Records to use:
____________________

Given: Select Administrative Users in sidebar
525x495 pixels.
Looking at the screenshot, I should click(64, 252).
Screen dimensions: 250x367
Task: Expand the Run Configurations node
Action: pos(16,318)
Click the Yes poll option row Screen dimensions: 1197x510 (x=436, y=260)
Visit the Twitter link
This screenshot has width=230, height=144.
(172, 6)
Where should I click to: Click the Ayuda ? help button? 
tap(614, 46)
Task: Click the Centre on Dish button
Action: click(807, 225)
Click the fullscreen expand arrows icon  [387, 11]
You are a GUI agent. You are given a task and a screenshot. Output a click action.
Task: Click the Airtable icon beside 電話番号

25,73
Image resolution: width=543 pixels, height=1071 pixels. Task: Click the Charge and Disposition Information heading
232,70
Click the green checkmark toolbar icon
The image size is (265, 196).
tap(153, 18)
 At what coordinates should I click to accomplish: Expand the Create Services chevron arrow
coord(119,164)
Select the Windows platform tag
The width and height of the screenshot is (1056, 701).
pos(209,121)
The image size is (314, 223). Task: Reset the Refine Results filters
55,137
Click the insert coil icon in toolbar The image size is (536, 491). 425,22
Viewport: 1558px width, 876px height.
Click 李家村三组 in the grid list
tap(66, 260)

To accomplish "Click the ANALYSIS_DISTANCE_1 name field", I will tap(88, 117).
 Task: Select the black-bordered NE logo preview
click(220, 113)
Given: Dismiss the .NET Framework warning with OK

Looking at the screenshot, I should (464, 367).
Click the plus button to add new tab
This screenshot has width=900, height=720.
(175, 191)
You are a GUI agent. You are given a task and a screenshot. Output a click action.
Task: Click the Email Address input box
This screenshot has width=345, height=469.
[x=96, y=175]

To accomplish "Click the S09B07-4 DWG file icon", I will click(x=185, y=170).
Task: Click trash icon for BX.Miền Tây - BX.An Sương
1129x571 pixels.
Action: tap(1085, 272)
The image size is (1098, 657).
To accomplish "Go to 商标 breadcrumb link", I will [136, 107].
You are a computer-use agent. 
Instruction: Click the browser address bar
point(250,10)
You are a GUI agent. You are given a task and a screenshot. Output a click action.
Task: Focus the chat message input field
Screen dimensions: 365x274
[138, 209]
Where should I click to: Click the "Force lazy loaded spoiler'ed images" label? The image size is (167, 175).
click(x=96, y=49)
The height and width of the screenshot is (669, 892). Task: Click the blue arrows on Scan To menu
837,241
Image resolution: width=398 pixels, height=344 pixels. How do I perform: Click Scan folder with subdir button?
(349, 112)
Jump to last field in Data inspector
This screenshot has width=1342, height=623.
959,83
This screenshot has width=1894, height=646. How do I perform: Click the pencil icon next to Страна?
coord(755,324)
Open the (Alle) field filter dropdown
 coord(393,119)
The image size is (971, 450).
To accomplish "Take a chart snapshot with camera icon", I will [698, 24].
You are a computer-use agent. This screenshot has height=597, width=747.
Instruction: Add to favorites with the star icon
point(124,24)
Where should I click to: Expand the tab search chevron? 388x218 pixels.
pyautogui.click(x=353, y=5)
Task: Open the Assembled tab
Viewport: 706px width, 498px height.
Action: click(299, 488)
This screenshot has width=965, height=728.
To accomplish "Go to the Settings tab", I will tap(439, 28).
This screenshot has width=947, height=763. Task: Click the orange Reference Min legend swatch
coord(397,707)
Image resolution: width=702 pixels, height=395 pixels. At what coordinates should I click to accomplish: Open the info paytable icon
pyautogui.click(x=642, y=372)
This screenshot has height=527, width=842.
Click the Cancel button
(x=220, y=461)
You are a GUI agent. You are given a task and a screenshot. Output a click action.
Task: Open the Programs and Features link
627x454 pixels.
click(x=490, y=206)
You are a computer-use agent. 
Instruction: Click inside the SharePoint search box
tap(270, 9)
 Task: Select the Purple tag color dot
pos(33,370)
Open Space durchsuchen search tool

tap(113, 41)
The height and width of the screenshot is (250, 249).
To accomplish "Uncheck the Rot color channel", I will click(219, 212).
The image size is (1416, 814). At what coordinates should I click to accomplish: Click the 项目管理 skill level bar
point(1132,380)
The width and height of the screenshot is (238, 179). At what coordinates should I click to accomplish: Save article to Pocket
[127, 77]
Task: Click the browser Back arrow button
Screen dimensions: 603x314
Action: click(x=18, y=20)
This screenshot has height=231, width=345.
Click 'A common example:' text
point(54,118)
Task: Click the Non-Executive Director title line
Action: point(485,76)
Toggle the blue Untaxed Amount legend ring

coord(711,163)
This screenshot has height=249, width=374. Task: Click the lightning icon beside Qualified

____________________

Instructions to follow: All of the data needs to be printed once more, exactly.

The completed task:
Given: Select Administrative Users in sidebar
525x495 pixels.
Looking at the screenshot, I should click(64, 252).
Screen dimensions: 250x367
Task: Expand the Run Configurations node
Action: pos(16,318)
Click the Yes poll option row Screen dimensions: 1197x510 (x=436, y=260)
Visit the Twitter link
This screenshot has width=230, height=144.
(172, 6)
Where should I click to: Click the Ayuda ? help button? 
tap(614, 46)
Task: Click the Centre on Dish button
Action: click(807, 225)
Click the fullscreen expand arrows icon  [387, 11]
You are a GUI agent. You are given a task and a screenshot. Output a click action.
Task: Click the Airtable icon beside 電話番号

25,73
Image resolution: width=543 pixels, height=1071 pixels. Task: Click the Charge and Disposition Information heading
232,70
Click the green checkmark toolbar icon
The image size is (265, 196).
tap(153, 18)
 At what coordinates should I click to accomplish: Expand the Create Services chevron arrow
coord(119,164)
Select the Windows platform tag
The width and height of the screenshot is (1056, 701).
pos(209,121)
The image size is (314, 223). Task: Reset the Refine Results filters
55,137
Click the insert coil icon in toolbar The image size is (536, 491). 425,22
Viewport: 1558px width, 876px height.
Click 李家村三组 in the grid list
tap(66, 260)

To accomplish "Click the ANALYSIS_DISTANCE_1 name field", I will tap(88, 117).
 Task: Select the black-bordered NE logo preview
click(220, 113)
Given: Dismiss the .NET Framework warning with OK

Looking at the screenshot, I should (464, 367).
Click the plus button to add new tab
This screenshot has width=900, height=720.
(175, 191)
You are a GUI agent. You are given a task and a screenshot. Output a click action.
Task: Click the Email Address input box
This screenshot has width=345, height=469.
[x=96, y=175]

To accomplish "Click the S09B07-4 DWG file icon", I will click(x=185, y=170).
Task: Click trash icon for BX.Miền Tây - BX.An Sương
1129x571 pixels.
Action: tap(1085, 272)
The image size is (1098, 657).
To accomplish "Go to 商标 breadcrumb link", I will [136, 107].
You are a computer-use agent. 
Instruction: Click the browser address bar
point(250,10)
You are a GUI agent. You are given a task and a screenshot. Output a click action.
Task: Focus the chat message input field
Screen dimensions: 365x274
[138, 209]
Where should I click to: Click the "Force lazy loaded spoiler'ed images" label? The image size is (167, 175).
click(x=96, y=49)
The height and width of the screenshot is (669, 892). Task: Click the blue arrows on Scan To menu
837,241
Image resolution: width=398 pixels, height=344 pixels. How do I perform: Click Scan folder with subdir button?
(349, 112)
Jump to last field in Data inspector
This screenshot has width=1342, height=623.
959,83
This screenshot has width=1894, height=646. How do I perform: Click the pencil icon next to Страна?
coord(755,324)
Open the (Alle) field filter dropdown
 coord(393,119)
The image size is (971, 450).
To accomplish "Take a chart snapshot with camera icon", I will [698, 24].
You are a computer-use agent. This screenshot has height=597, width=747.
Instruction: Add to favorites with the star icon
point(124,24)
Where should I click to: Expand the tab search chevron? 388x218 pixels.
pyautogui.click(x=353, y=5)
Task: Open the Assembled tab
Viewport: 706px width, 498px height.
Action: click(299, 488)
This screenshot has width=965, height=728.
To accomplish "Go to the Settings tab", I will tap(439, 28).
This screenshot has width=947, height=763. Task: Click the orange Reference Min legend swatch
coord(397,707)
Image resolution: width=702 pixels, height=395 pixels. At what coordinates should I click to accomplish: Open the info paytable icon
pyautogui.click(x=642, y=372)
This screenshot has height=527, width=842.
Click the Cancel button
(x=220, y=461)
You are a GUI agent. You are given a task and a screenshot. Output a click action.
Task: Open the Programs and Features link
627x454 pixels.
click(x=490, y=206)
You are a computer-use agent. 
Instruction: Click inside the SharePoint search box
tap(270, 9)
 Task: Select the Purple tag color dot
pos(33,370)
Open Space durchsuchen search tool

tap(113, 41)
The height and width of the screenshot is (250, 249).
To accomplish "Uncheck the Rot color channel", I will click(219, 212).
The image size is (1416, 814). At what coordinates should I click to accomplish: Click the 项目管理 skill level bar
point(1132,380)
The width and height of the screenshot is (238, 179). At what coordinates should I click to accomplish: Save article to Pocket
[127, 77]
Task: Click the browser Back arrow button
Screen dimensions: 603x314
Action: click(x=18, y=20)
This screenshot has height=231, width=345.
Click 'A common example:' text
point(54,118)
Task: Click the Non-Executive Director title line
Action: point(485,76)
Toggle the blue Untaxed Amount legend ring

coord(711,163)
This screenshot has height=249, width=374. Task: Click the lightning icon beside Qualified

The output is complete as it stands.